Miller a choisi ce motel, aujourd'hui déserté et proche de la
fermeture définitive, parce qu'il en a été l'architecte plus de 45
ans auparavant. Il l'a conçu après un voyage sur la route 66. Dans
la chambre d'à côté, la numéro 7, Miller et Espé entendent les
bruits d'un coït. C'est le jeune Konstantin (Ivan Georgiev), jeune
prostitué qui reçoit ses clients (clients, pas clientes). Comme le
témoin de Miller n'arrive pas, il va demander à Konstantin de
l'assister dans ses derniers instants.
Unité
d'action, de lieu et de temps. Ou presque. Pourtant La Vanité
n'est en rien un film théâtral. L'utilisation du hors-champ par le
cinéaste crée du suspense, développe le récit et relance
l'action. Ce ne sera pas par les dialogues qu'on connaîtra les
motivations des personnages ainsi que leur histoire, Lionel Baier a
une manière bien à lui de lancer ses flashbacks, sans paroles,
composés de quelques images. C'est très beau et très tendre. Il ne
faut pas s'attendre à un film « dossier de l'écran »

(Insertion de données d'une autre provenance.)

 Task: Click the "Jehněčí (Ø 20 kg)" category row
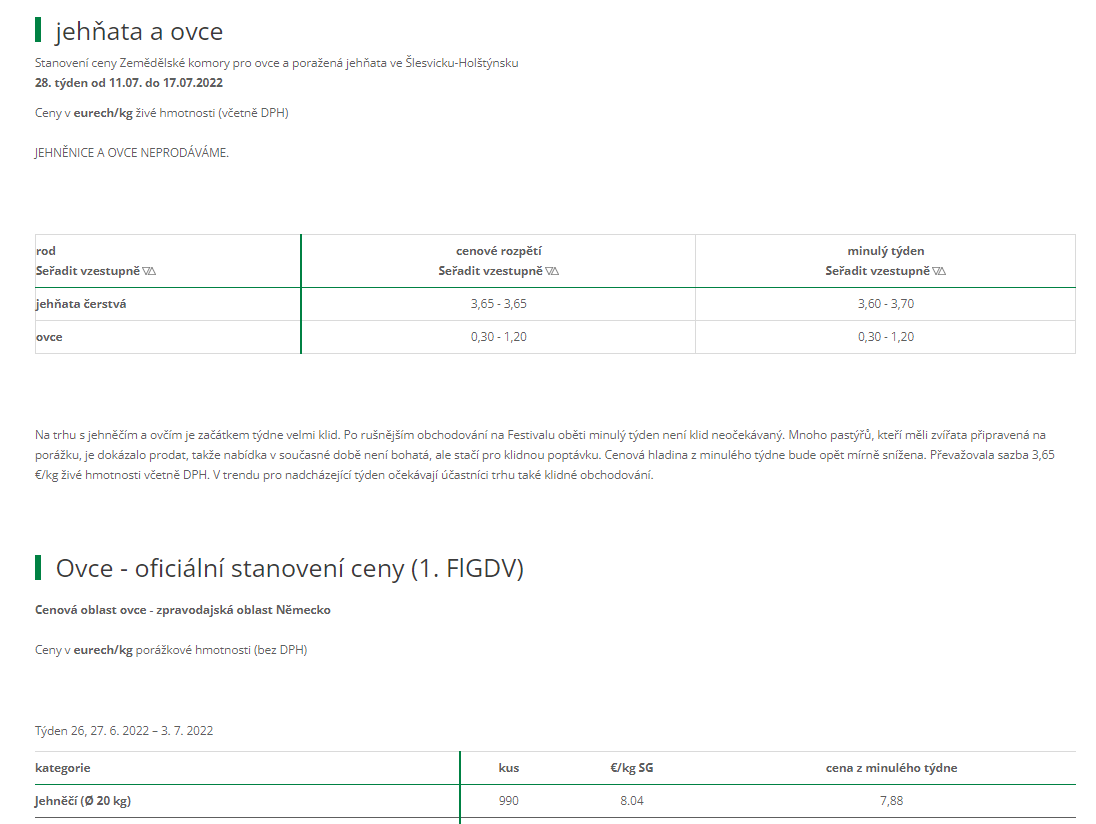pyautogui.click(x=85, y=801)
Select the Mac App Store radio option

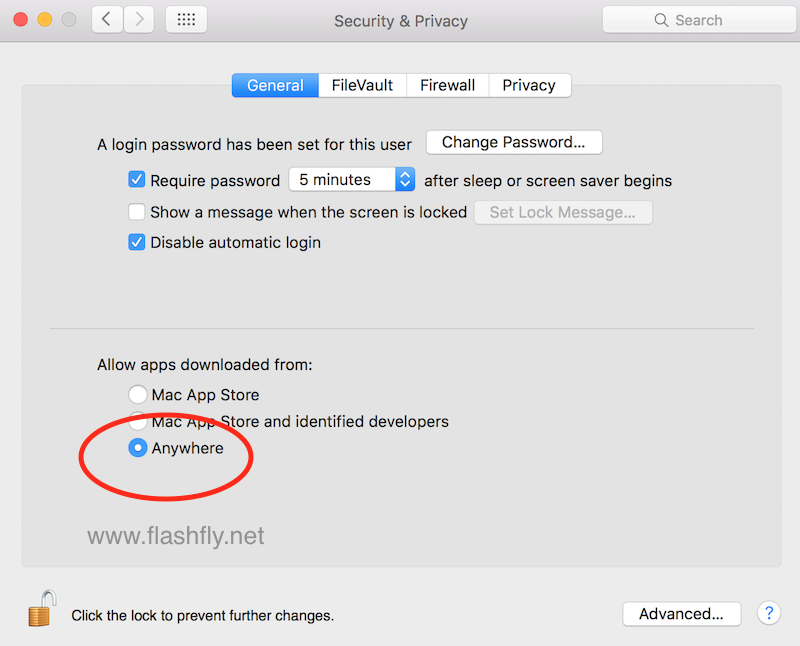click(138, 395)
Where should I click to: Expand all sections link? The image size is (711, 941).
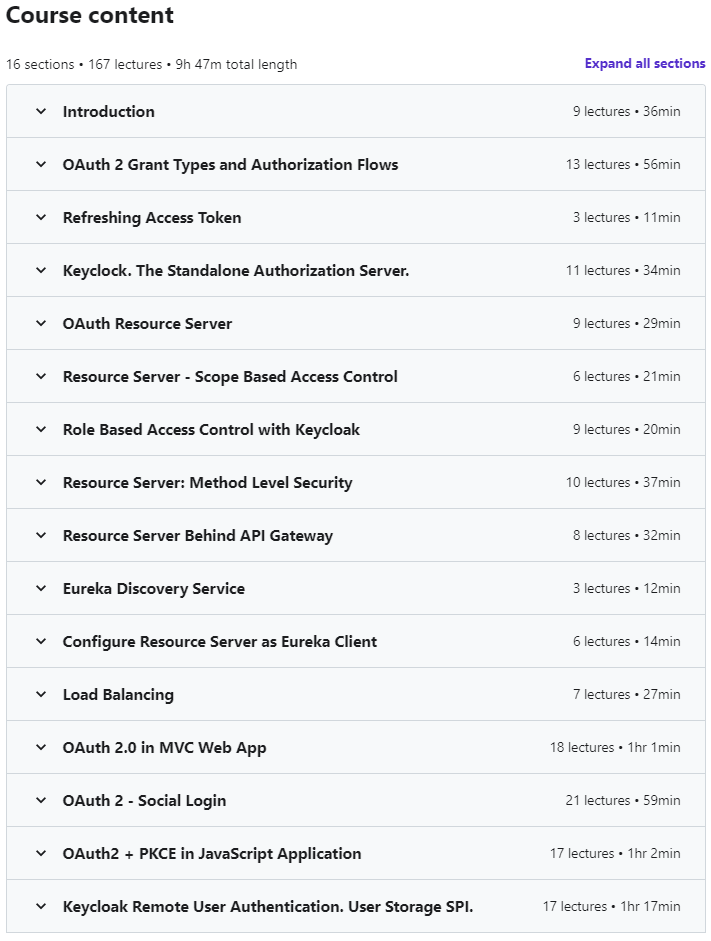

comme a pu l'être Quelques heures de printemps de Stéphane
Brizé, film extrêmement explicatif et d'un sérieux à toute
épreuve. La Vanité dynamite constamment le sérieux du sujet
par une avalanche de gags de différents niveaux, gags de langages,
gags de situations, gags visuels, le tout suivi par un soupçon de
poésie redynamitée pour ne pas tomber dans le mièvre. Le film a la
très bonne idée d'être très court et de garder son rythme de
croisière pendant toute sa durée.
Lionel
Baier a toujours filmé la Suisse comme un pays étrange. Même quand
ses films ne se passent pas en Suisse (Comme des voleurs en
Pologne et Les Grandes ondes au Portugal), on parle des
rapports de la Suisse avec le reste de l'Europe. Et quand ça se
passe en Suisse, il filme les gens en marge de la société
bourgeoise. Dans La Vanité, les trois personnages sont loin
d'être des standards de la population de Lausanne. David Miller est
juif et misanthrope, Esperanza est Espagnole et désabusée,
Konstantin est Russe et gay. Dans un pays en proie à la tentation
nationaliste, ce trio peut faire figure d'un îlot de résistance.
Comme toujours dans les films de Lionel Baier, ce sont trois
personnages solitaires, un peu borderline, pas vraiment raisonnables
qui font un bout de chemin ensemble. Bref, La Vanité est une
comédie loufoque sur un sujet grave. C'est finalement bien mieux de
ne pas aborder de front l'euthanasie.